#### [What to work on]
Please copy the passage on audit partner rotation word for word, from start to finish.

#### [Reading passage]

We believe it is appropriate at this point to remind the Commission that the situations which led to the passage of the Act involved the largest accounting firms (the Big Five). However, the enactment of the rules as proposed will more significantly impact medium sized and smaller firms. While the largest firms could arguably rotate all of the positions which are proposed under the rules with equally qualified and experienced partners, in firms such as ours, the pool of experienced and qualified talent in SEC matters and the industries in which our publicly traded clients operate is not infinite. While we would never attempt to provide a service for which we were not qualified, we are concerned that other firms might attempt to retain their clients by assigning less qualified and experienced partners to the engagements. We suspect that many, otherwise qualified firms will choose to resign their public company engagements rather than stretch the limits of their partners' abilities. The unfortunate and unnecessary result will be that there will be fewer firms, and therefore less competition, in the marketplace to service these clients, audit fees will go up while the quality of audits will go down.

We believe that industry and client specific experience are of paramount importance in performing an effective and efficient quality audit. The Commission seems to believe that such experience has no merit. We, on the other hand have always put great value in having our staff gain relevant experience, in significant part, by learning on the job. We believe that the complicated nature of many industries and the accounting rules they operate and report under cannot be learned in a few years or months. The risk of missing important issues is far greater in the early years of an individual's contact with an engagement. As they mature personally and professionally into our partners, we do not immediately give them lead responsibility for their engagements but, continue to have them work for several years under a more experienced partner. While this approach is important with our privately held clients, we think it even more important on our publicly traded clients where the potential risks and more far reaching ramifications of an error are greater. The Commission's proposed rules would substantially reduce the effectiveness of this approach since all time served on the engagement, once a partner, would count toward an individual's five year service maximum. The proposal would effectively cause firms who believe in the value of experience to reduce a partner's time as lead partner to a one or two year period, not the five year period contemplated by the Act. We therefore believe that the rotation requirements should be limited to those partners enumerated in the Act, not those who are serving as de facto senior managers on the engagement. This leads to the obvious conclusion that we do not believe the rotation requirements should be further extended to senior managers or other positions on the audit team.

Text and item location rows
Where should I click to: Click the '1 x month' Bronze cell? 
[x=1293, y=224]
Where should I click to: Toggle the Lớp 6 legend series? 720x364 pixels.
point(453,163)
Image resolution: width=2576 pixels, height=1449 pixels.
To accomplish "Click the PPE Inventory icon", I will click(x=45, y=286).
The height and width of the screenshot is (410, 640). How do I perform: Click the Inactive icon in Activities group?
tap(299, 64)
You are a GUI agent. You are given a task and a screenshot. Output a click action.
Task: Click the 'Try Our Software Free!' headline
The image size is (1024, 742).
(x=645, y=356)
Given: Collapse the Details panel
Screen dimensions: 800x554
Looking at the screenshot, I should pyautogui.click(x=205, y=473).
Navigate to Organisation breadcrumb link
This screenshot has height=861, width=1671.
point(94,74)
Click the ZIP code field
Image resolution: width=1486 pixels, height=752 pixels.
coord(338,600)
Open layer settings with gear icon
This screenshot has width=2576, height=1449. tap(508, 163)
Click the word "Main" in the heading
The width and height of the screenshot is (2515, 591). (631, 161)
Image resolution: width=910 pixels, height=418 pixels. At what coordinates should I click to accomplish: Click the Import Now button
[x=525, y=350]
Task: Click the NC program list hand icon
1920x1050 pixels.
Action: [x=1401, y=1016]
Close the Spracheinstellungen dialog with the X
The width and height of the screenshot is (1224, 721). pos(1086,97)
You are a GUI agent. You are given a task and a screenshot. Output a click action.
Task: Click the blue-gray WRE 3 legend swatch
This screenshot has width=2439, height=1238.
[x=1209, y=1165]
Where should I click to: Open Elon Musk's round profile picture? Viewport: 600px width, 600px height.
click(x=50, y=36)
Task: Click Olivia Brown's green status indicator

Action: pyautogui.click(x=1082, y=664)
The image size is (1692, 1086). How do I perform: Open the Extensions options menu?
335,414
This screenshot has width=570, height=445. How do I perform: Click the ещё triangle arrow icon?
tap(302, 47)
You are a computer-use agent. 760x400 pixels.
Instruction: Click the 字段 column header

#### [Response to this task]
We believe it is appropriate at this point to remind the Commission that the situations which led to the passage of the Act involved the largest accounting firms (the Big Five). However, the enactment of the rules as proposed will more significantly impact medium sized and smaller firms. While the largest firms could arguably rotate all of the positions which are proposed under the rules with equally qualified and experienced partners, in firms such as ours, the pool of experienced and qualified talent in SEC matters and the industries in which our publicly traded clients operate is not infinite. While we would never attempt to provide a service for which we were not qualified, we are concerned that other firms might attempt to retain their clients by assigning less qualified and experienced partners to the engagements. We suspect that many, otherwise qualified firms will choose to resign their public company engagements rather than stretch the limits of their partners' abilities. The unfortunate and unnecessary result will be that there will be fewer firms, and therefore less competition, in the marketplace to service these clients, audit fees will go up while the quality of audits will go down.

We believe that industry and client specific experience are of paramount importance in performing an effective and efficient quality audit. The Commission seems to believe that such experience has no merit. We, on the other hand have always put great value in having our staff gain relevant experience, in significant part, by learning on the job. We believe that the complicated nature of many industries and the accounting rules they operate and report under cannot be learned in a few years or months. The risk of missing important issues is far greater in the early years of an individual's contact with an engagement. As they mature personally and professionally into our partners, we do not immediately give them lead responsibility for their engagements but, continue to have them work for several years under a more experienced partner. While this approach is important with our privately held clients, we think it even more important on our publicly traded clients where the potential risks and more far reaching ramifications of an error are greater. The Commission's proposed rules would substantially reduce the effectiveness of this approach since all time served on the engagement, once a partner, would count toward an individual's five year service maximum. The proposal would effectively cause firms who believe in the value of experience to reduce a partner's time as lead partner to a one or two year period, not the five year period contemplated by the Act. We therefore believe that the rotation requirements should be limited to those partners enumerated in the Act, not those who are serving as de facto senior managers on the engagement. This leads to the obvious conclusion that we do not believe the rotation requirements should be further extended to senior managers or other positions on the audit team.